### Supplied data
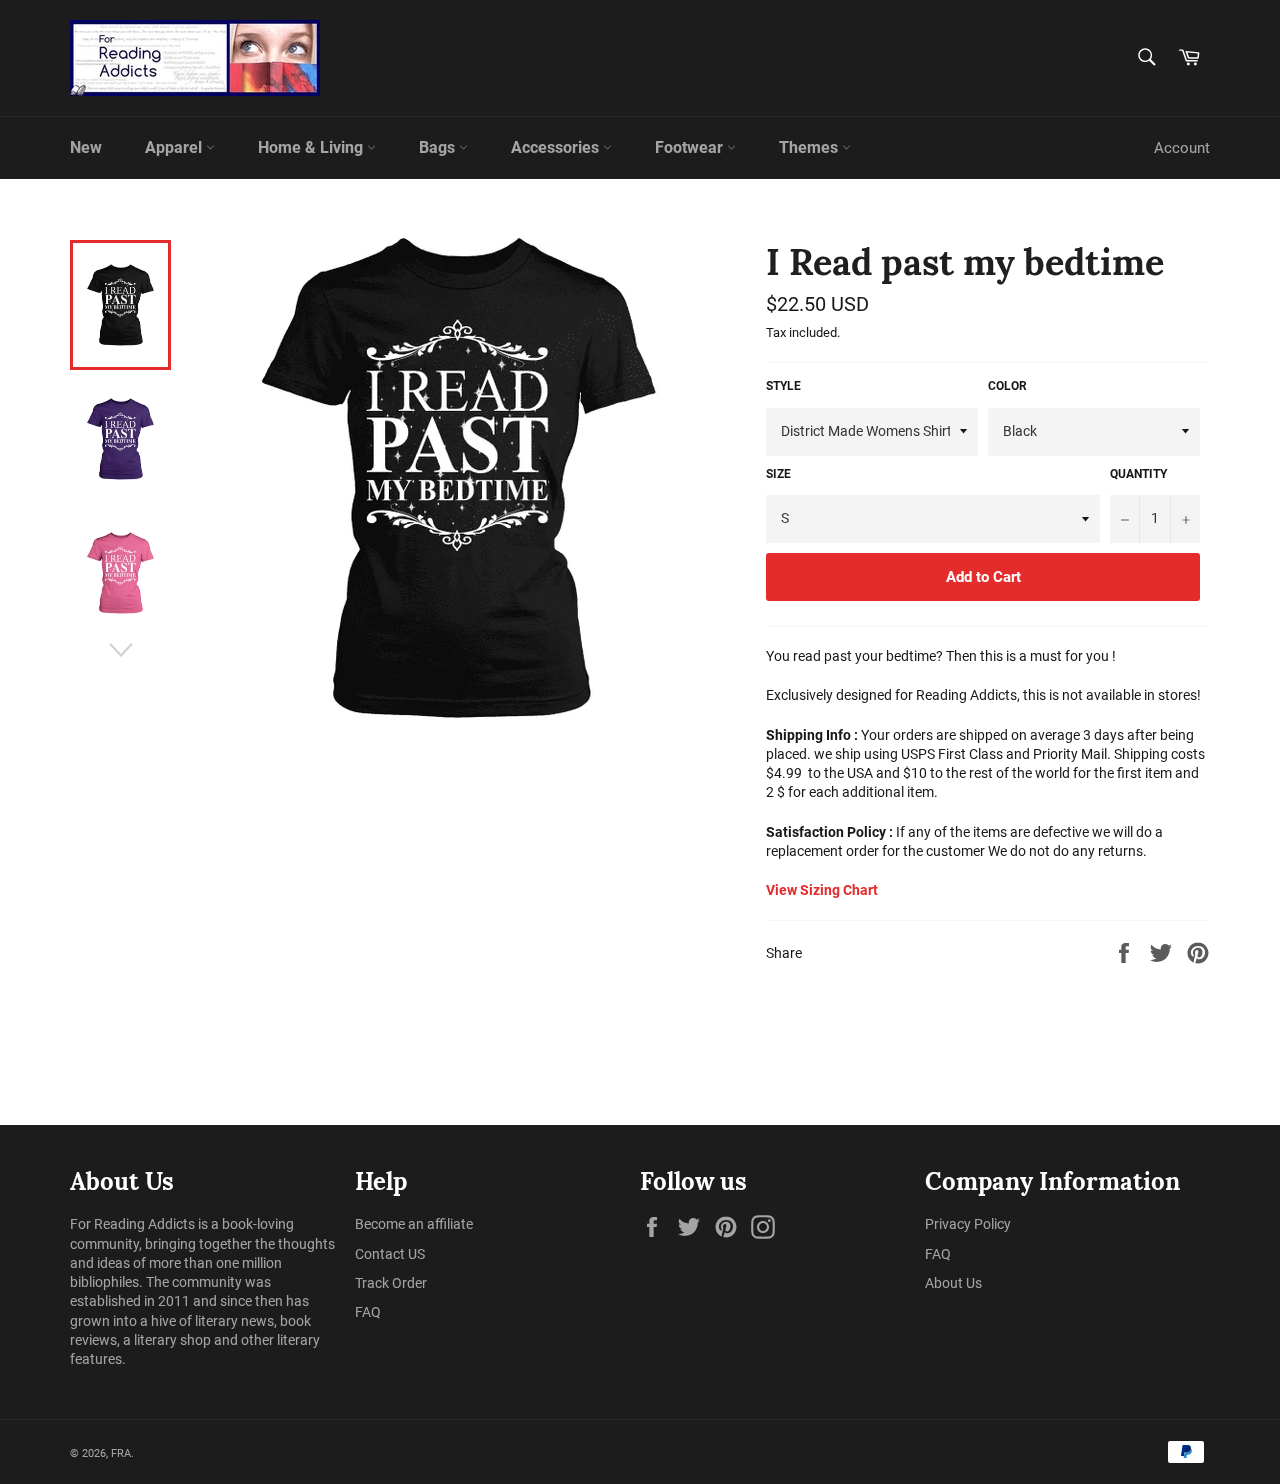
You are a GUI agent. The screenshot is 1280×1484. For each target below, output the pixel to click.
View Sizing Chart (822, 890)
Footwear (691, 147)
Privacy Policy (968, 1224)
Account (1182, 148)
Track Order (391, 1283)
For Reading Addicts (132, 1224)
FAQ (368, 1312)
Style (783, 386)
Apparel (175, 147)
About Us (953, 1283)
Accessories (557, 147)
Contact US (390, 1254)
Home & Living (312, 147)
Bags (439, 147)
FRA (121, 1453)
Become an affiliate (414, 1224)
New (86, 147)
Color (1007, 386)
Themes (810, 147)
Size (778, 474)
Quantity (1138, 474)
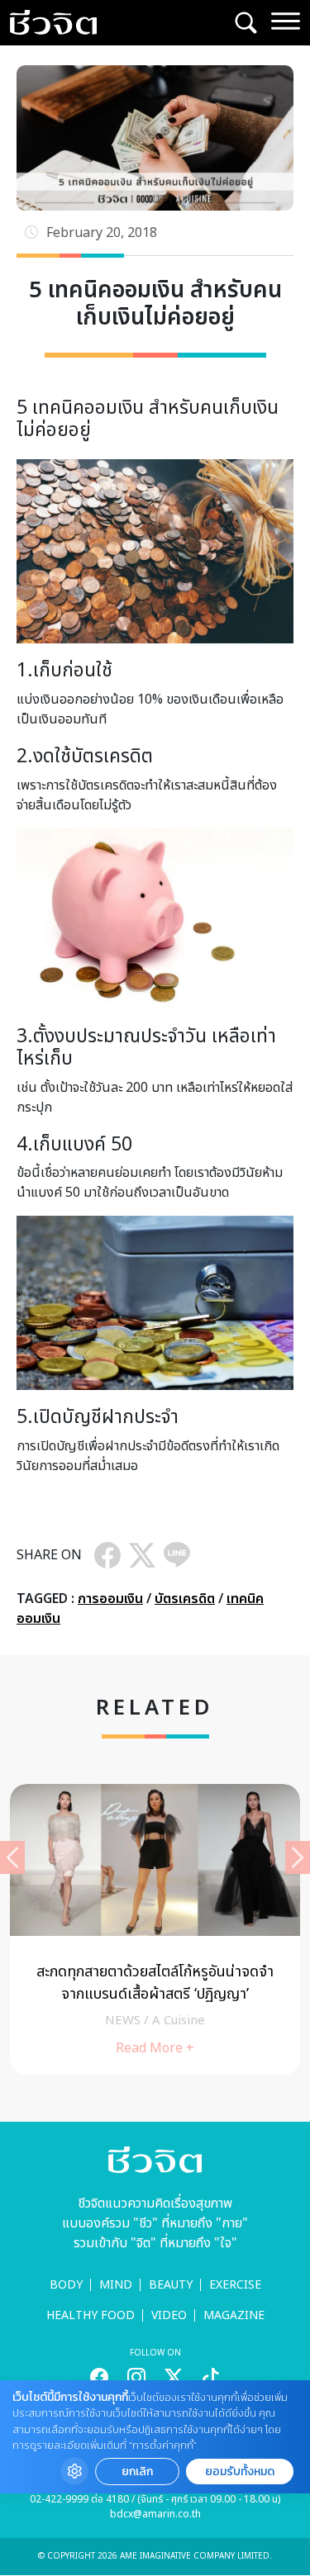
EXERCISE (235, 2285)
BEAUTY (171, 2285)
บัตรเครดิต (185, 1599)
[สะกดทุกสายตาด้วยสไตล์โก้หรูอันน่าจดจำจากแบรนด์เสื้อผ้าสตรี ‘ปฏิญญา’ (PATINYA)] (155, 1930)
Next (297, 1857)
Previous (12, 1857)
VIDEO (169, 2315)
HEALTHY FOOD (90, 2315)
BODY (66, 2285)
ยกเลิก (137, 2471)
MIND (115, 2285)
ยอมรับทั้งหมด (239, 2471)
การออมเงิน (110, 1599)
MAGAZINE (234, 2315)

--

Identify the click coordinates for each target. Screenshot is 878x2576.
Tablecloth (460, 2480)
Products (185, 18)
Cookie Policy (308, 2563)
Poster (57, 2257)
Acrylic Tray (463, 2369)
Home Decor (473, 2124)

---

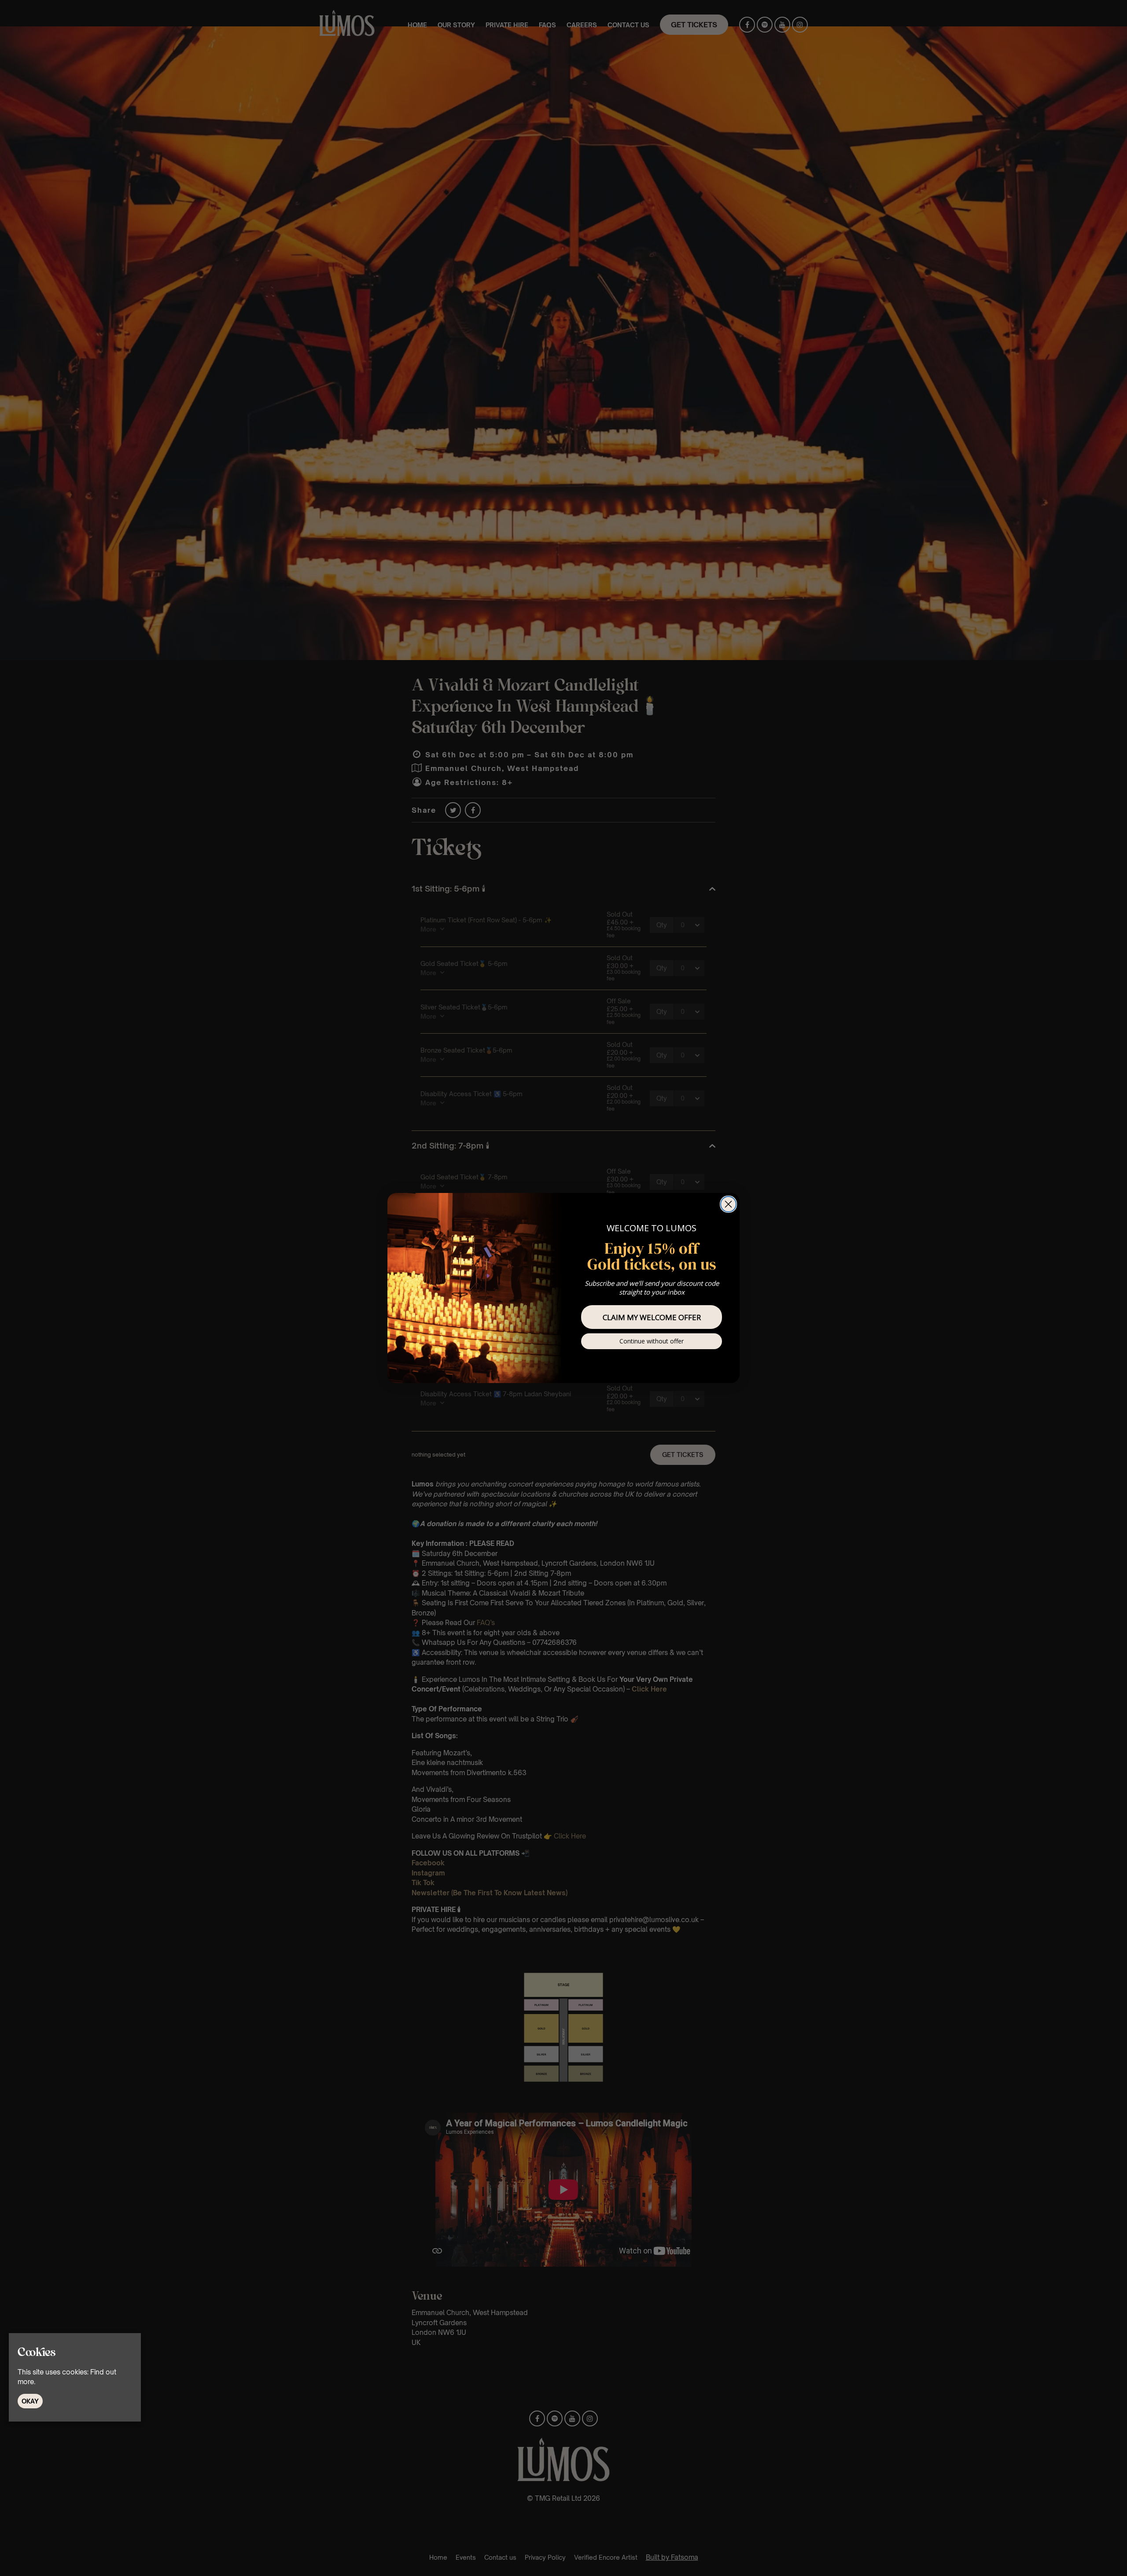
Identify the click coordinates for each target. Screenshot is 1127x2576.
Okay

### Aim of the task
For the material above, reproduce exactly the lines from the line with "BEAUTY (171, 2285)" to the line with "MAGAZINE (234, 2315)", inclusive, and exclude all others.

### Finished exercise
BEAUTY (171, 2285)
บัตรเครดิต (185, 1599)
[สะกดทุกสายตาด้วยสไตล์โก้หรูอันน่าจดจำจากแบรนด์เสื้อผ้าสตรี ‘ปฏิญญา’ (PATINYA)] (155, 1930)
Next (297, 1857)
Previous (12, 1857)
VIDEO (169, 2315)
HEALTHY FOOD (90, 2315)
BODY (66, 2285)
ยกเลิก (137, 2471)
MIND (115, 2285)
ยอมรับทั้งหมด (239, 2471)
การออมเงิน (110, 1599)
MAGAZINE (234, 2315)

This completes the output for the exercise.